## Problem details
Reproduce all of the material below word for word, from its first line to its last.

## Data shown
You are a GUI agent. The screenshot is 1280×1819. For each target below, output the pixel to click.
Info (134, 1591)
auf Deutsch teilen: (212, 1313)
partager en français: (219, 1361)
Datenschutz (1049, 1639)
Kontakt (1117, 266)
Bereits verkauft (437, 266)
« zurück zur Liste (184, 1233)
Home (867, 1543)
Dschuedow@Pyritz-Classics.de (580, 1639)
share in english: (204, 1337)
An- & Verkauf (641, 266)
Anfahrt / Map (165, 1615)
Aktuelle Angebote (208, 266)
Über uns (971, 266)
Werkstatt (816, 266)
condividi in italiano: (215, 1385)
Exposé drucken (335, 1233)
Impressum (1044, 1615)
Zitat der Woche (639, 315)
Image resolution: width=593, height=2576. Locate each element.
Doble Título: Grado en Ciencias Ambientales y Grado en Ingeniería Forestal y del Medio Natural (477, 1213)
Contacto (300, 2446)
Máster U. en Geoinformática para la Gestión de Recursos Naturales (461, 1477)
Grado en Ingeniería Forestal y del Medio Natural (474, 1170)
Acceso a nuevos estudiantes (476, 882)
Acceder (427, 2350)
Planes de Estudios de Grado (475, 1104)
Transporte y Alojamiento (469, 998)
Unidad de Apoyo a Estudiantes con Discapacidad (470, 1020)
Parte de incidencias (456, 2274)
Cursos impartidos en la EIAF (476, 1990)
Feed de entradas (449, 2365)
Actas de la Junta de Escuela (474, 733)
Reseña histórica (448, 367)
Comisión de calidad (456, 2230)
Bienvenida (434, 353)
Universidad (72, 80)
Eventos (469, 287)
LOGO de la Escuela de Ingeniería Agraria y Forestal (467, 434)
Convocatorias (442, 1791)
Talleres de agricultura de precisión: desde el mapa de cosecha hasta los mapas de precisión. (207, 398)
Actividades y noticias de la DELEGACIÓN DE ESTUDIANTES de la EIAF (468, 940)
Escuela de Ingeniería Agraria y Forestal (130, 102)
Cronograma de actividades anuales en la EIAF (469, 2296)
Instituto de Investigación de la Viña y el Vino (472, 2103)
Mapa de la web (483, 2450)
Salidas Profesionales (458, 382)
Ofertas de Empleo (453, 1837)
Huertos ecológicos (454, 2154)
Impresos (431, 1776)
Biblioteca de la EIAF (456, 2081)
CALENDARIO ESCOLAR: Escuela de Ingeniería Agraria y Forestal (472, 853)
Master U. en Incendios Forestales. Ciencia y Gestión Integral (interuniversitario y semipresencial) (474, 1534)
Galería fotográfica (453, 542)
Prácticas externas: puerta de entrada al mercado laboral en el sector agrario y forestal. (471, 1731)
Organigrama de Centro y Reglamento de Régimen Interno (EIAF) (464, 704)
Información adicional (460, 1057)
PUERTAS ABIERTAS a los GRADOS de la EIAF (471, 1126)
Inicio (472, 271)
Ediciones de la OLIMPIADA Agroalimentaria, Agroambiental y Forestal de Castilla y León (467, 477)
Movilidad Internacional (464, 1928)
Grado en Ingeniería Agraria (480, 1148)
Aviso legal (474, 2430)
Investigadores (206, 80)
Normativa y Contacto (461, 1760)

## Solution
You are a GUI agent. The screenshot is 1280×1819. For each target below, output the pixel to click.
Info (134, 1591)
auf Deutsch teilen: (212, 1313)
partager en français: (219, 1361)
Datenschutz (1049, 1639)
Kontakt (1117, 266)
Bereits verkauft (437, 266)
« zurück zur Liste (184, 1233)
Home (867, 1543)
Dschuedow@Pyritz-Classics.de (580, 1639)
share in english: (204, 1337)
An- & Verkauf (641, 266)
Anfahrt / Map (165, 1615)
Aktuelle Angebote (208, 266)
Über uns (971, 266)
Werkstatt (816, 266)
condividi in italiano: (215, 1385)
Exposé drucken (335, 1233)
Impressum (1044, 1615)
Zitat der Woche (639, 315)
Image resolution: width=593, height=2576. Locate each element.
Doble Título: Grado en Ciencias Ambientales y Grado en Ingeniería Forestal y del Medio Natural (477, 1213)
Contacto (300, 2446)
Máster U. en Geoinformática para la Gestión de Recursos Naturales (461, 1477)
Grado en Ingeniería Forestal y del Medio Natural (474, 1170)
Acceso a nuevos estudiantes (476, 882)
Acceder (427, 2350)
Planes de Estudios de Grado (475, 1104)
Transporte y Alojamiento (469, 998)
Unidad de Apoyo a Estudiantes con Discapacidad (470, 1020)
Parte de incidencias (456, 2274)
Cursos impartidos en la EIAF (476, 1990)
Feed de entradas (449, 2365)
Actas de la Junta de Escuela (474, 733)
Reseña histórica (448, 367)
Comisión de calidad (456, 2230)
Bienvenida (434, 353)
Universidad (72, 80)
Eventos (469, 287)
LOGO de la Escuela de Ingeniería Agraria y Forestal (467, 434)
Convocatorias (442, 1791)
Talleres de agricultura de precisión: desde el mapa de cosecha hasta los mapas de precisión. (207, 398)
Actividades y noticias de la DELEGACIÓN DE ESTUDIANTES de la EIAF (468, 940)
Escuela de Ingeniería Agraria y Forestal (130, 102)
Cronograma de actividades anuales en la EIAF (469, 2296)
Instituto de Investigación de la Viña y el Vino (472, 2103)
Mapa de la web (483, 2450)
Salidas Profesionales (458, 382)
Ofertas de Empleo (453, 1837)
Huertos ecológicos (454, 2154)
Impresos (431, 1776)
Biblioteca de la EIAF (456, 2081)
CALENDARIO ESCOLAR: Escuela de Ingeniería Agraria y Forestal (472, 853)
Master U. en Incendios Forestales. Ciencia y Gestión Integral (interuniversitario y semipresencial) (474, 1534)
Galería fotográfica (453, 542)
Prácticas externas: puerta de entrada al mercado laboral en el sector agrario y forestal. (471, 1731)
Organigrama de Centro y Reglamento de Régimen Interno (EIAF) (464, 704)
Información adicional (460, 1057)
PUERTAS ABIERTAS a los GRADOS de la EIAF (471, 1126)
Inicio (472, 271)
Ediciones de la OLIMPIADA Agroalimentaria, Agroambiental y Forestal de Castilla y León (467, 477)
Movilidad Internacional (464, 1928)
Grado en Ingeniería Agraria (480, 1148)
Aviso legal (474, 2430)
Investigadores (206, 80)
Normativa y Contacto (461, 1760)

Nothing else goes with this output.